Re: How capacious and well-indexed are ext4, xfs and btrfs directories?

From: Andreas Dilger <hidden>
Date: 2021-05-21 05:13:36
Also in: linux-btrfs, linux-fsdevel, linux-xfs

On May 17, 2021, at 9:06 AM, David Howells [off-list ref] wrote:
With filesystems like ext4, xfs and btrfs, what are the limits on directory
capacity, and how well are they indexed?

The reason I ask is that inside of cachefiles, I insert fanout directories
inside index directories to divide up the space for ext2 to cope with the
limits on directory sizes and that it did linear searches (IIRC).

For some applications, I need to be able to cache over 1M entries (render
farm) and even a kernel tree has over 100k.

What I'd like to do is remove the fanout directories, so that for each logical
"volume"[*] I have a single directory with all the files in it.  But that
means sticking massive amounts of entries into a single directory and hoping
it (a) isn't too slow and (b) doesn't hit the capacity limit.
Ext4 can comfortably handle ~12M entries in a single directory, if the
filenames are not too long (e.g. 32 bytes or so).  With the "large_dir"
feature (since 4.13, but not enabled by default) a single directory can
hold around 4B entries, basically all the inodes of a filesystem.

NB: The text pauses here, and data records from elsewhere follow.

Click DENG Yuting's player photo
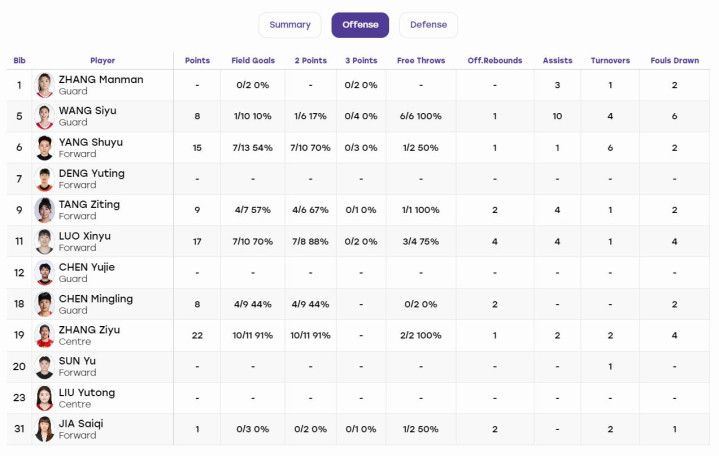[x=44, y=179]
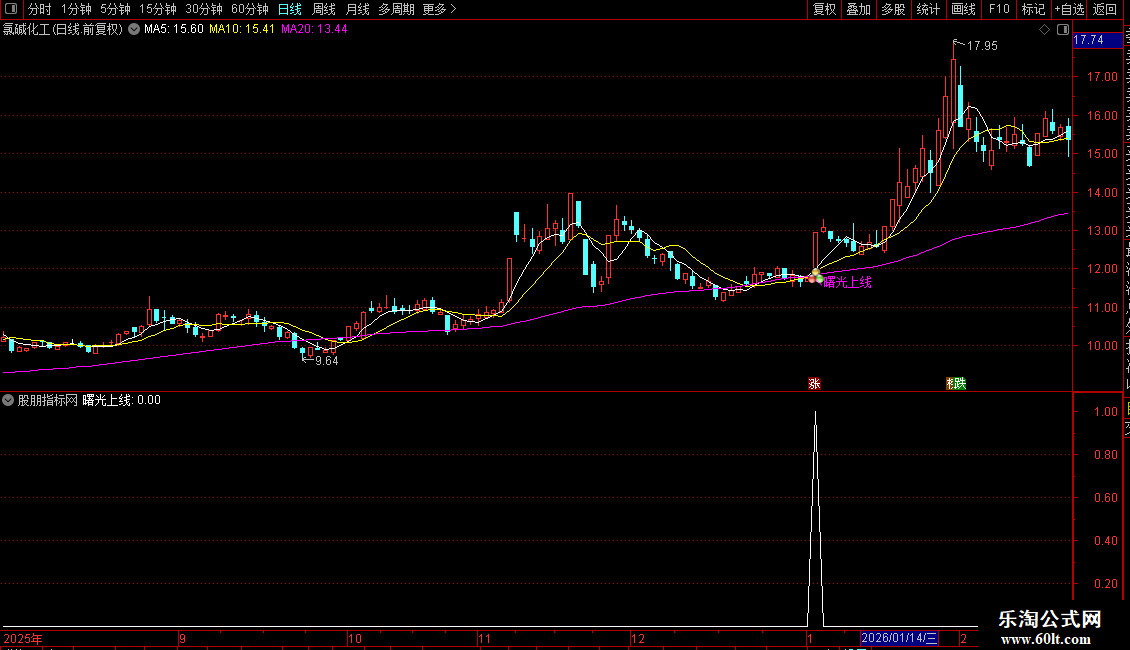Click the 返回 back button
Image resolution: width=1130 pixels, height=650 pixels.
[x=1105, y=9]
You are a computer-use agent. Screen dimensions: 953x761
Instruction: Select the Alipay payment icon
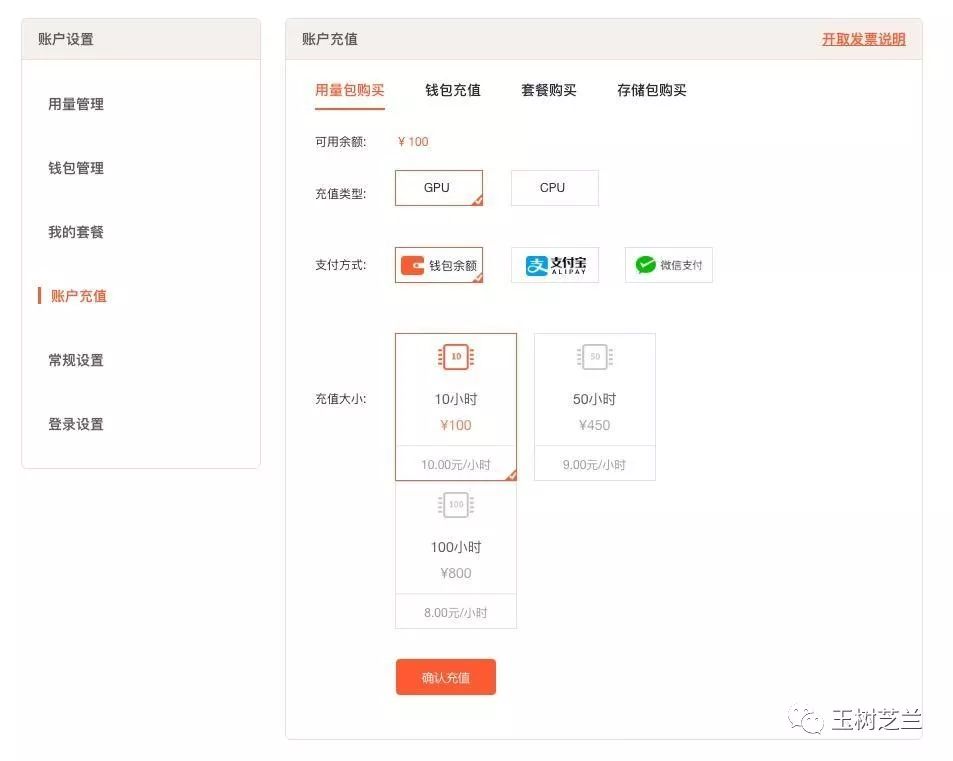tap(554, 265)
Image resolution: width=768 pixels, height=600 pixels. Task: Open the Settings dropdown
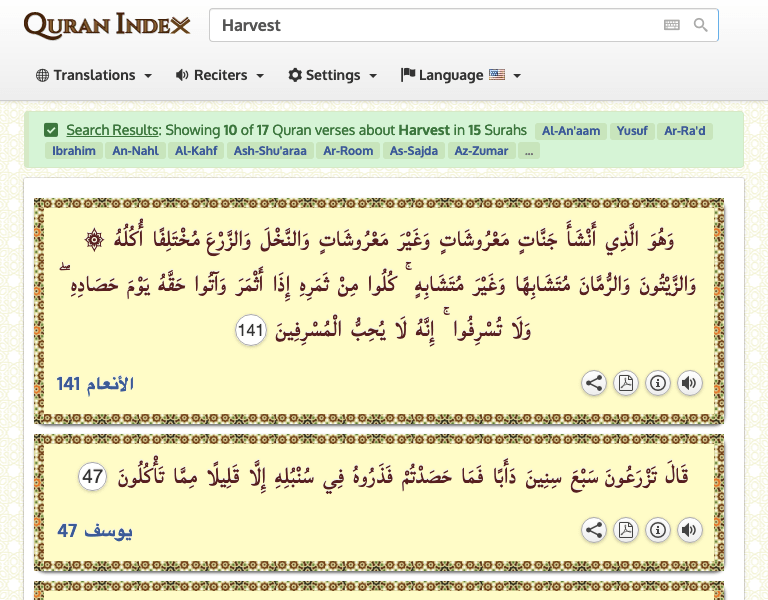(332, 75)
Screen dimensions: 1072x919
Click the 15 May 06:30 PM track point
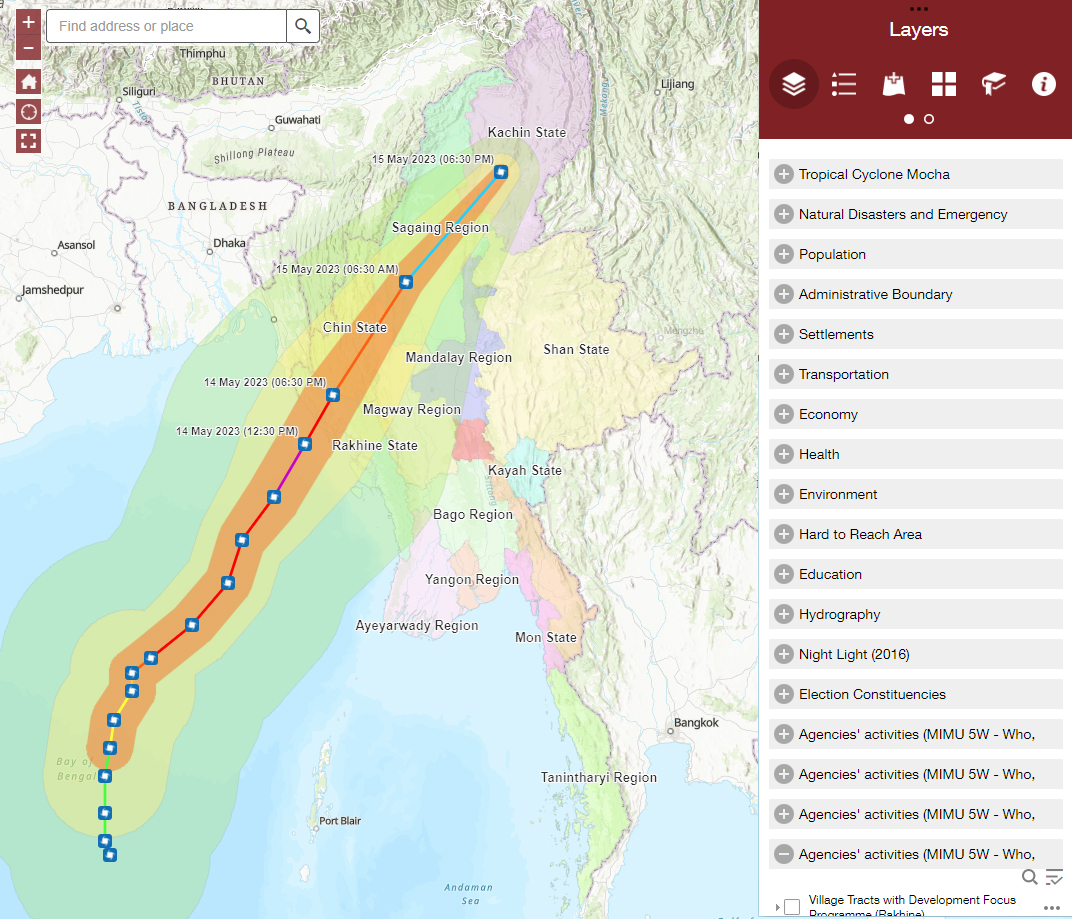coord(501,172)
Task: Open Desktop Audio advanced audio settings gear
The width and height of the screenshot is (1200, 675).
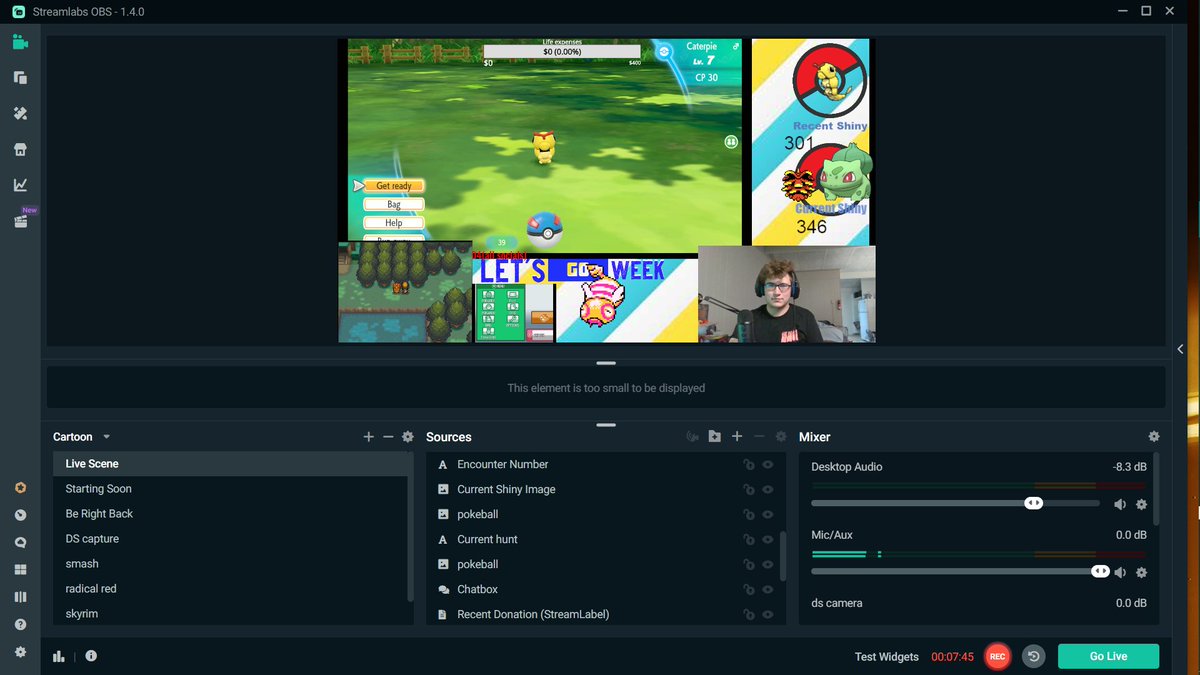Action: point(1141,504)
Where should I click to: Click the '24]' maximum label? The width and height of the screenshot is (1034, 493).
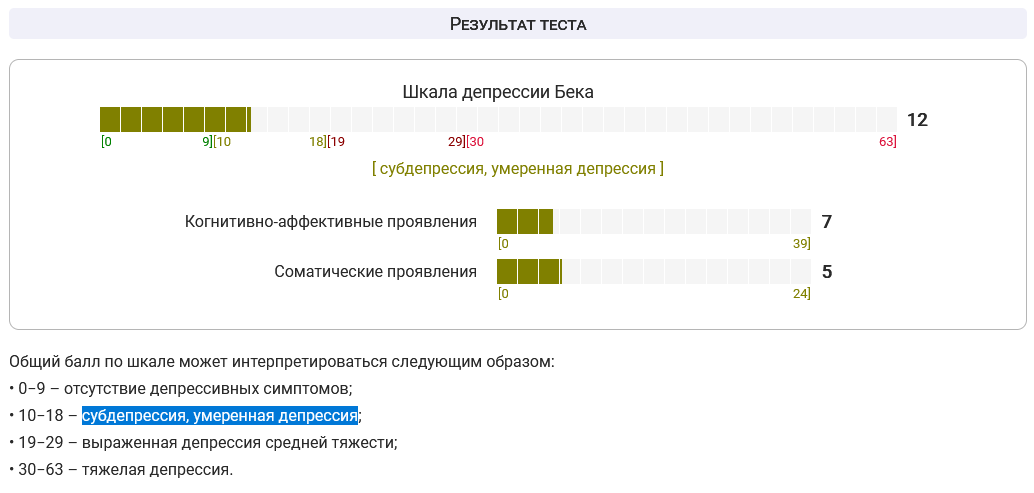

There are performance knees as the index grows to a new level (~50k, 10M,
depending on filename length)

As described elsewhere in the thread, allowing concurrent create and unlink
in a directory (rename probably not needed) would be invaluable for scaling
multi-threaded workloads.  Neil Brown posted a prototype patch to add this
to the VFS for NFS:

https://lore.kernel.org/lustre-devel/8736rsbdx1.fsf@notabene.neil.brown.name/

Maybe it's time to restart that discussion?